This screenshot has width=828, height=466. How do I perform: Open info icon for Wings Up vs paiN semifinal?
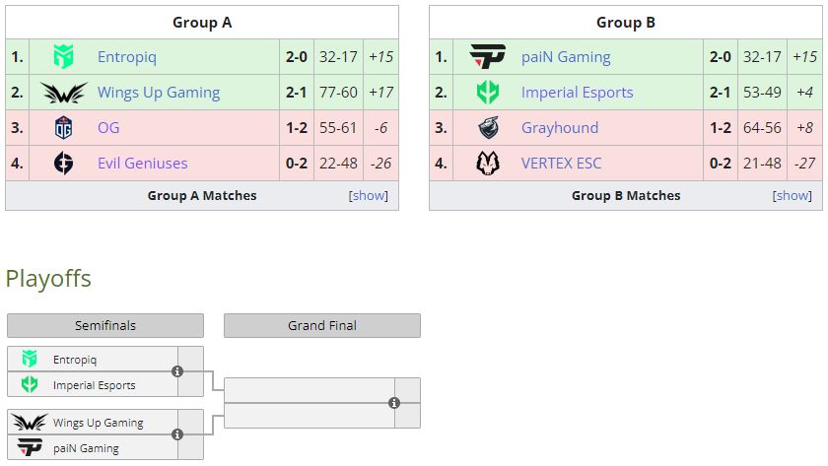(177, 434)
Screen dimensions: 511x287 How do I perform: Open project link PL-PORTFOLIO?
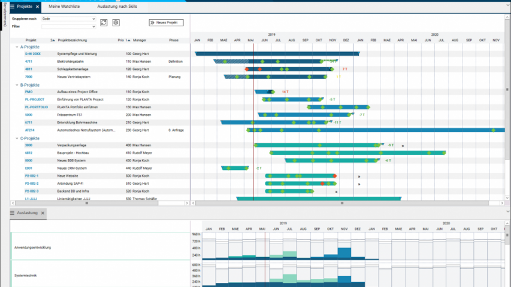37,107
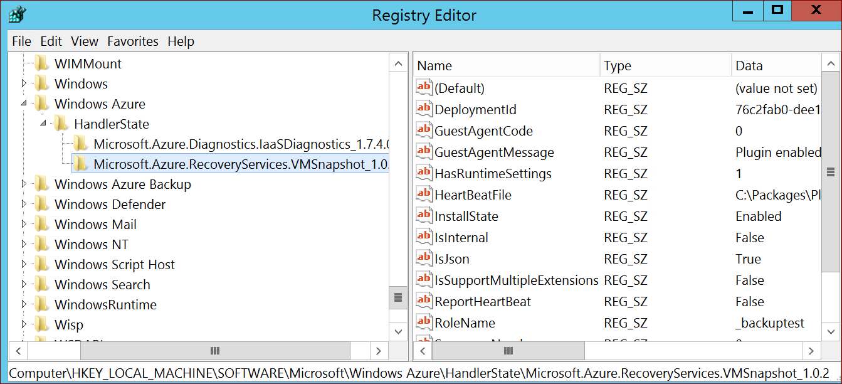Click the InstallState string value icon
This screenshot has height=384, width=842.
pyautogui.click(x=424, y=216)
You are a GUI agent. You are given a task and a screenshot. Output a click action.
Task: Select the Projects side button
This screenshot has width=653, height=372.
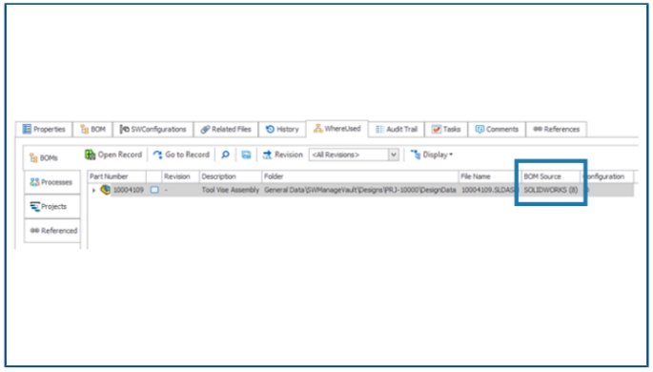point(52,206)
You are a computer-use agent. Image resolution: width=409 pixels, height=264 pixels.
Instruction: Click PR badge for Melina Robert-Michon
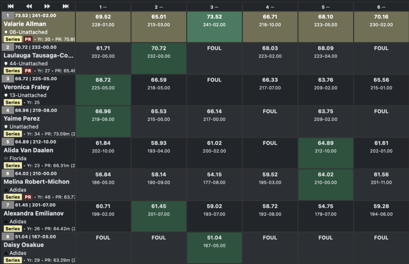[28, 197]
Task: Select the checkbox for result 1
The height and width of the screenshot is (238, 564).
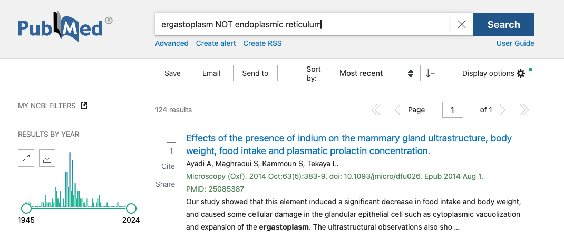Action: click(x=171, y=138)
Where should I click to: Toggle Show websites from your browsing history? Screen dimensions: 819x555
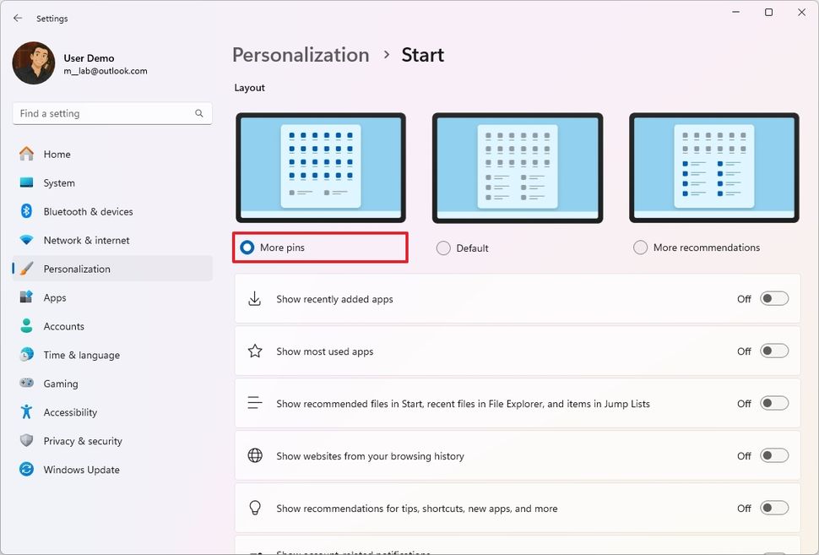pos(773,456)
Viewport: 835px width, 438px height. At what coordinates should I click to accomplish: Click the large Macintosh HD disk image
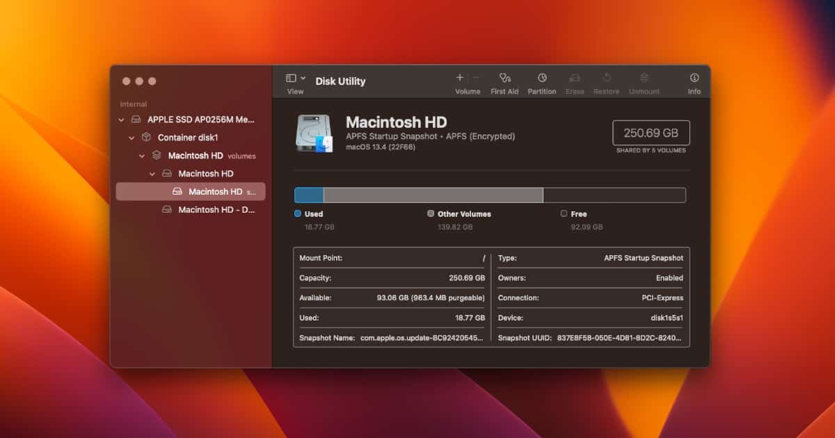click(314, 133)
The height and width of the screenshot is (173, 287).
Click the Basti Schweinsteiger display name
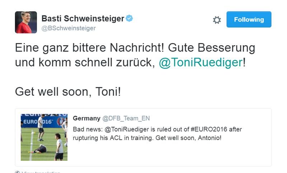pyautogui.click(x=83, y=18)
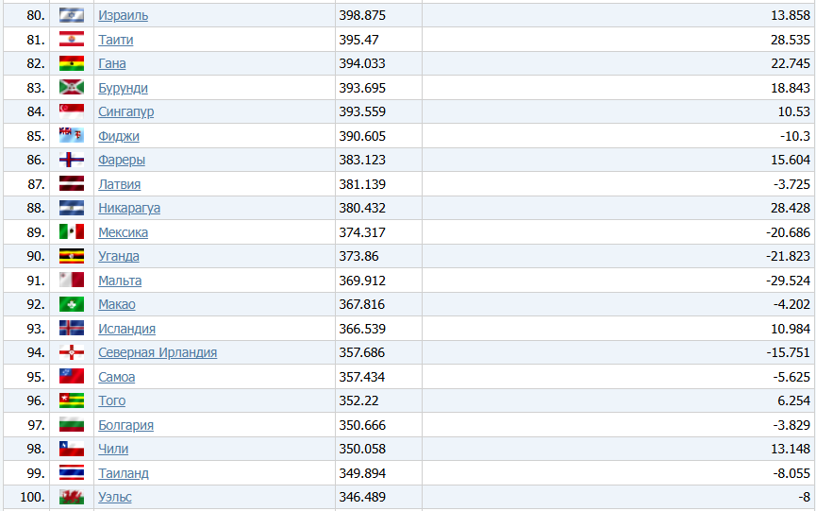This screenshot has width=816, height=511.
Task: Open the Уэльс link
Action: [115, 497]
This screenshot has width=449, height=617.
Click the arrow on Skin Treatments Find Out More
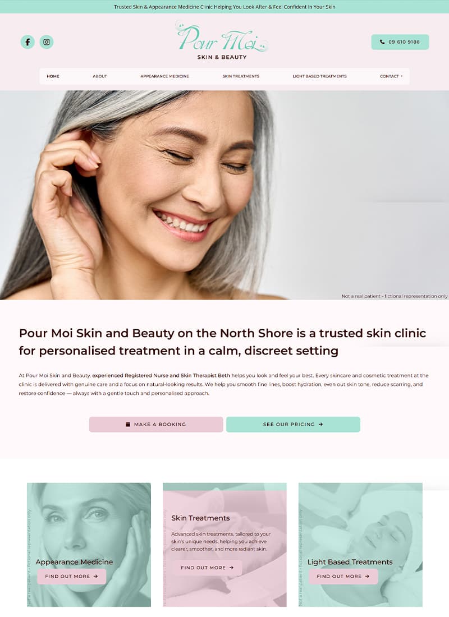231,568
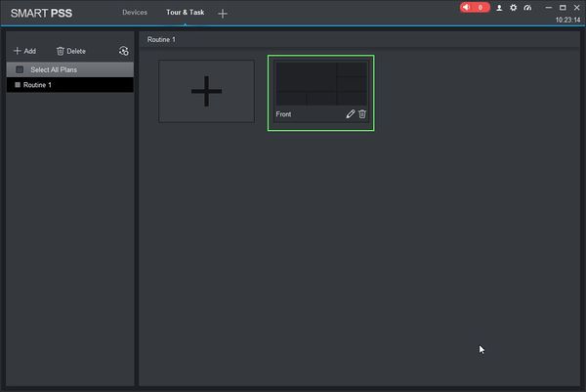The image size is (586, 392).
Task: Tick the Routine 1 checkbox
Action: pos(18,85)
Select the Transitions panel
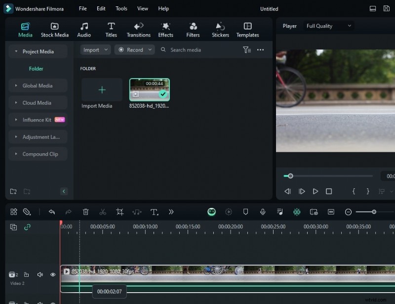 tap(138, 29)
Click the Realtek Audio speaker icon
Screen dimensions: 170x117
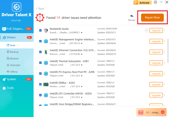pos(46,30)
*****
DIRECTIONS FOR THIS TASK:
Please transcribe all of the entries word for word, with the pictures left out.

EXERCISE RESULT:
This screenshot has width=828, height=466. How do I perform: Open info icon for Wings Up vs paiN semifinal?
(177, 434)
Screen dimensions: 511x287 How do I perform: Open project link PL-PORTFOLIO?
37,107
Click the InstallState string value icon
This screenshot has height=384, width=842.
pyautogui.click(x=424, y=216)
You are a GUI agent. You are given a task and a screenshot. Output a click action.
Task: Select the Projects side button
This screenshot has width=653, height=372.
point(52,206)
You are a computer-use agent. Image resolution: width=409 pixels, height=264 pixels.
Instruction: Click PR badge for Melina Robert-Michon
[28, 197]
Task: Select the checkbox for result 1
The height and width of the screenshot is (238, 564).
Action: click(x=171, y=138)
Where should I click to: Toggle Show websites from your browsing history? Screen dimensions: 819x555
pos(773,456)
Viewport: 835px width, 438px height. At what coordinates should I click to accomplish: Click the large Macintosh HD disk image
click(314, 133)
The height and width of the screenshot is (173, 287).
Click the Basti Schweinsteiger display name
pyautogui.click(x=83, y=18)
This screenshot has width=816, height=511.
Task: Open the Уэльс link
Action: [115, 497]
This screenshot has width=449, height=617.
Click the arrow on Skin Treatments Find Out More
231,568
The image size is (586, 392).
Task: Tick the Routine 1 checkbox
Action: pos(18,85)
Select the Transitions panel
 tap(138, 29)
Click the Realtek Audio speaker icon
Screen dimensions: 170x117
pos(46,30)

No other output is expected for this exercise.